Le sexe est malgré tout porteur d’une idée de liberté, que ce soit pour Ledoux, pour les Grecs, et ne seraitce même au travers de l’étymologie de notions tel que «Libertin», c’est d’ailleurs bien cela qui peut effrayer la Sainte Eglise. Si bien qu’au début, en place des sex-shops, seule quelques librairies érotiques vendent quelques articles coquins. Au final, l’homme, animal faible et vénale, se rend compte que sa propre faiblesse peut lui ouvrir un marché non négligeable. L’Etat, dans les années 60, fait pression auprès de ces commerces qui existent dès les années 20, pour occulter les vitrines au maximum. La réplique se fait immédiate et dessine un nouveau paysage urbain typique des quartiers «chauds», puisqu’ils ne peuvent plus avoir de vitrines à proprement parler, les néons se multiplient et signalent la présence des ces boutiques. Puis Mai 68, le sexe devint alors une vraie question politique. Il commence à s’affranchir de ces siècles d’autisme. La mondialisation s’ouvre au commerce du sexe.

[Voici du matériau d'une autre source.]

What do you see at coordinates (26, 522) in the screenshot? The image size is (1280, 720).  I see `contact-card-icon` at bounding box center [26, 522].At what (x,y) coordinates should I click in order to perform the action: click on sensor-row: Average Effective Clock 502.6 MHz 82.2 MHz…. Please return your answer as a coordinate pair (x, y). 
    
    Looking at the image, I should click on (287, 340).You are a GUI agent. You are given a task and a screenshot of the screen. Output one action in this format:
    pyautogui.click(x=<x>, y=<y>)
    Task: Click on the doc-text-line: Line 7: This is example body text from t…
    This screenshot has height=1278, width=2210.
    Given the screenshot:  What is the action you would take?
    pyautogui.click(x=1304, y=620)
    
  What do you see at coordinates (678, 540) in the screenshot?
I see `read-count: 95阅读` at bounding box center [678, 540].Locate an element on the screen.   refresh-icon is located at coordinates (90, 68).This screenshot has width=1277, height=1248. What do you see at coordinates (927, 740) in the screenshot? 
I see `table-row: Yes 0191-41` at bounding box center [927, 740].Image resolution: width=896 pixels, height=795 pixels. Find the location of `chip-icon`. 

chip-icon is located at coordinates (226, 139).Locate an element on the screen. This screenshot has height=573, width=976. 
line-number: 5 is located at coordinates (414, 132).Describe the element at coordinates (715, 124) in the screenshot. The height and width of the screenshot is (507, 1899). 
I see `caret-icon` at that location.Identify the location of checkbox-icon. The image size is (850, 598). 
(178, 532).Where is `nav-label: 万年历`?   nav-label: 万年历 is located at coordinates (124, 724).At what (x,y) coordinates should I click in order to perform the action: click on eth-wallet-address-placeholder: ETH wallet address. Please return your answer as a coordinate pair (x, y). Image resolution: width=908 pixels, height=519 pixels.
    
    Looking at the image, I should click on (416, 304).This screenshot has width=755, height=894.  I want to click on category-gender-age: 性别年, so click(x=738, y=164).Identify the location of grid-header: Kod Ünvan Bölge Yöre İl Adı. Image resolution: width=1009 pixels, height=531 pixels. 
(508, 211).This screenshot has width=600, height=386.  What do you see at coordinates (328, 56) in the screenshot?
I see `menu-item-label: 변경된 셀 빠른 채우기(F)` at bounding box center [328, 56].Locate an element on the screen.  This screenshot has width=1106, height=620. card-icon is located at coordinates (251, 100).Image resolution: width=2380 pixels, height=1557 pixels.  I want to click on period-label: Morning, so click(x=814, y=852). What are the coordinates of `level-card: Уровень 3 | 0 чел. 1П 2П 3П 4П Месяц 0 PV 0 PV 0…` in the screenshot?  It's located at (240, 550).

Et puisque désormais il a droit de citer, on se rend compte de l’évidence du millénaire, le sexe fait vendre...
Zahia, aka Madame Du Barry 2.0, aka Comptesse Ribery... emboite le pas, et au lendemain de son aventure avec le footballeur, lance sa ligne de lingerie, elle est même soutenue par Karl Lagerfeld. C’est aussi un des aspects auquel on assiste depuis quelques années, l’imbrication de l’esthetique porn dans le monde du luxe, et les stratégies comerciales du luxe qui empietent dans la vente des articles erotiques, la mise à distance de l’objet de fascination, l’ambiance, voulue intime et glamour... Il en est de même pour la love affair de Berlusconi avec la call girl Patrizia d’Addario, qui profite de cette notoriété pour se lancer dans la politique. Depuis la libération des moeurs, le sexe est un argument marketing de poids, sexe et économie sont intimement lié. Se poser la question du sexe dans l’économie, par le biais de l’architecture commerciale, des sex-shops, ce n’est pas seulement parlé de perversion ou d’ouverture d’esprit, c’est mettre le doigt sur des questions fondamentales de notre société, sur le positionnement moral et le bon sens de notre système politique, mais aussi sur l’état culturel d’une nation.